Work required :: What lines of the data hold the string "pixels"? Copy them all.

[Given information Boundary: Start]

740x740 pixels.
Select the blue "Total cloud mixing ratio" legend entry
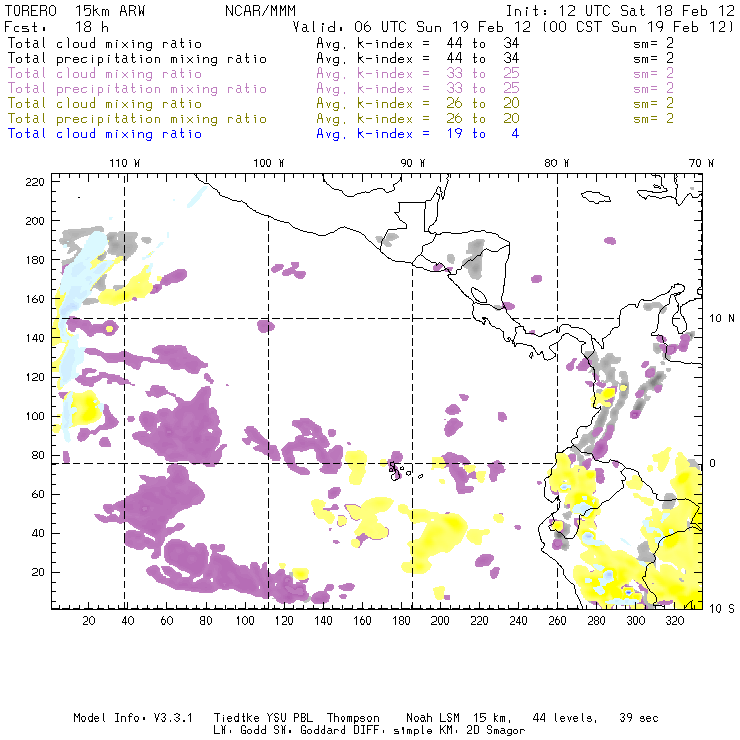tap(105, 133)
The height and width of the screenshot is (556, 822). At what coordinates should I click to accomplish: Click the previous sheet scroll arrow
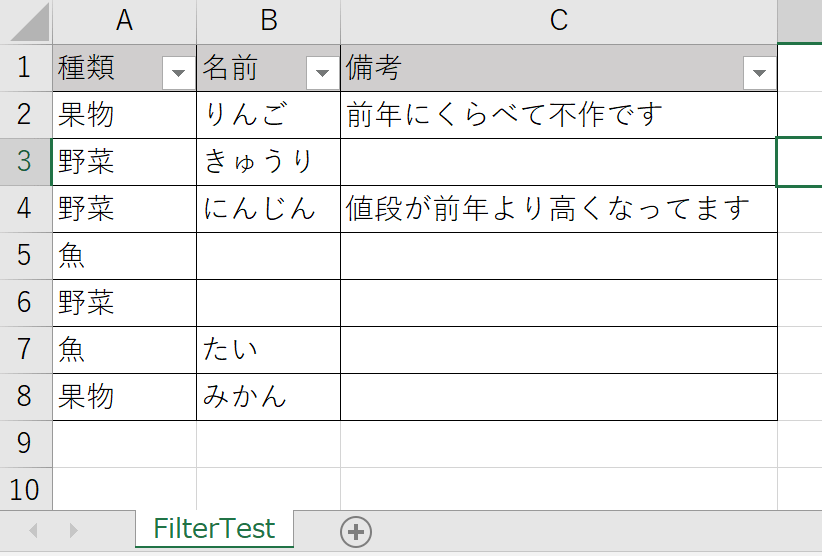33,531
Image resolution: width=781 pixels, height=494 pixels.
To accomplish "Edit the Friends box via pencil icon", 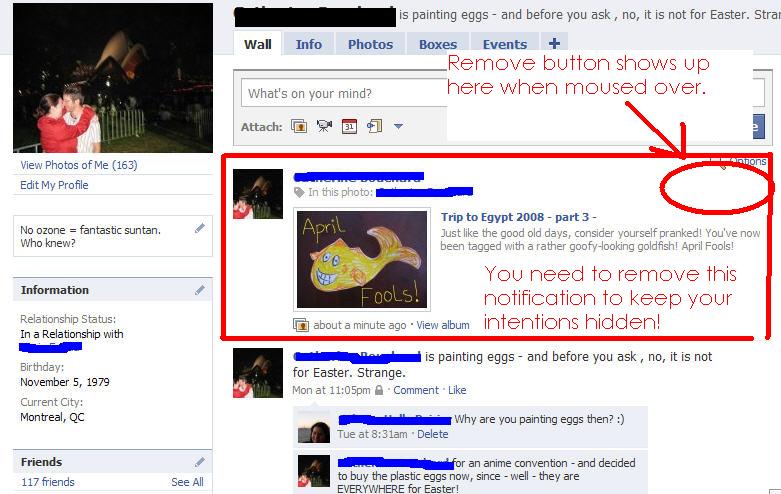I will point(200,462).
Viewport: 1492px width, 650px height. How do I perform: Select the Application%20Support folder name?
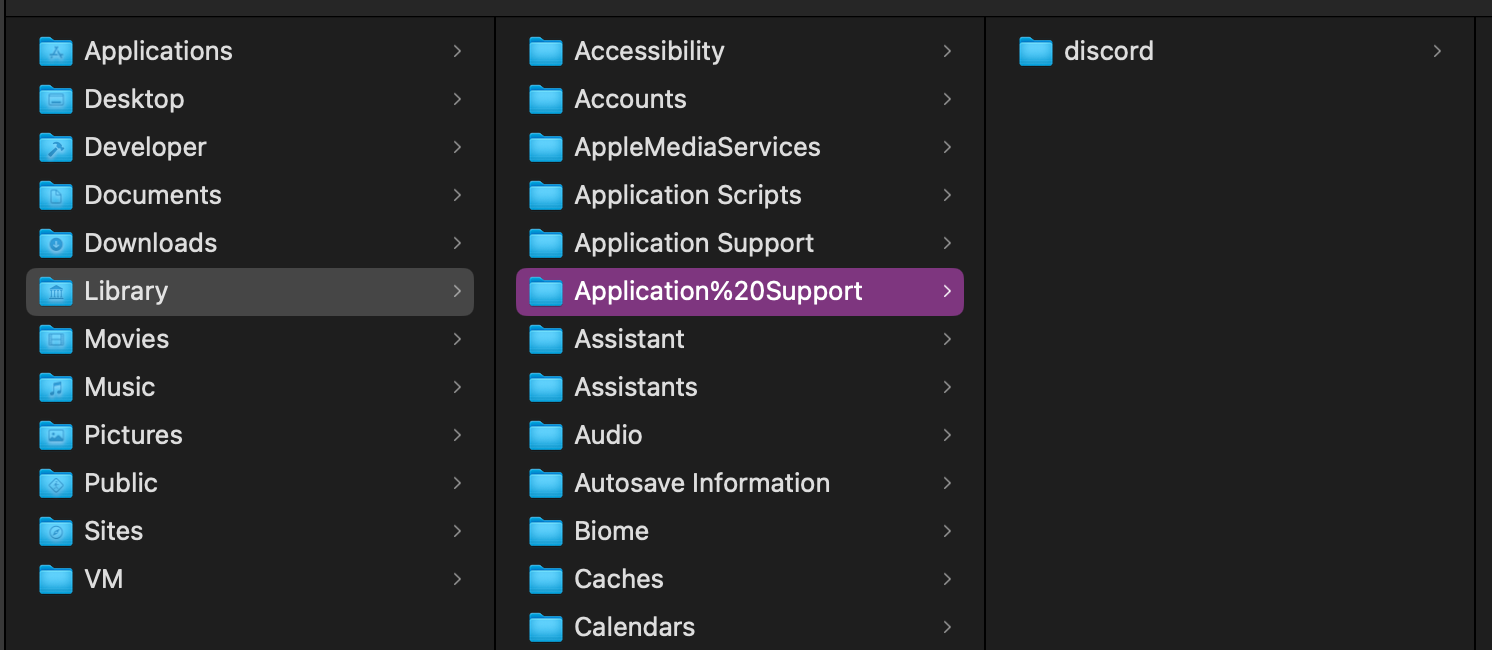point(718,291)
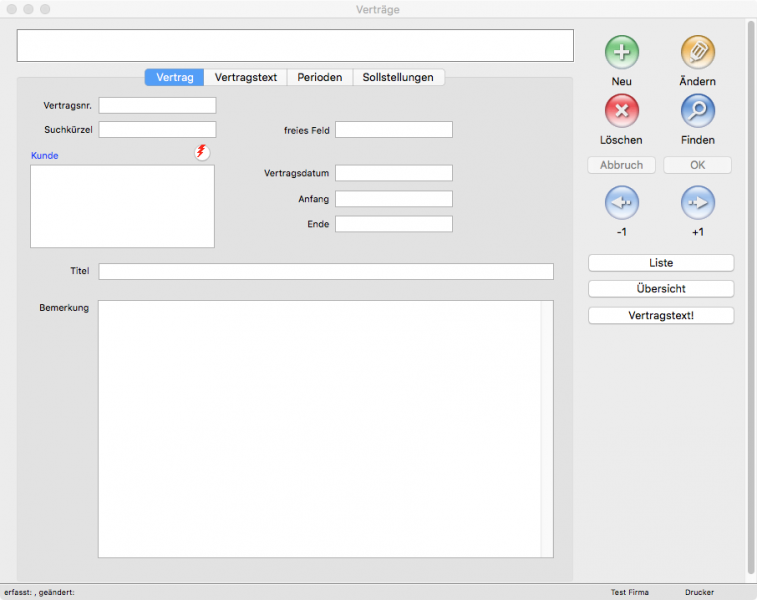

[Given information Boundary: End]

Solution to the exercise ::
740x740 pixels.
Image resolution: width=781 pixels, height=494 pixels.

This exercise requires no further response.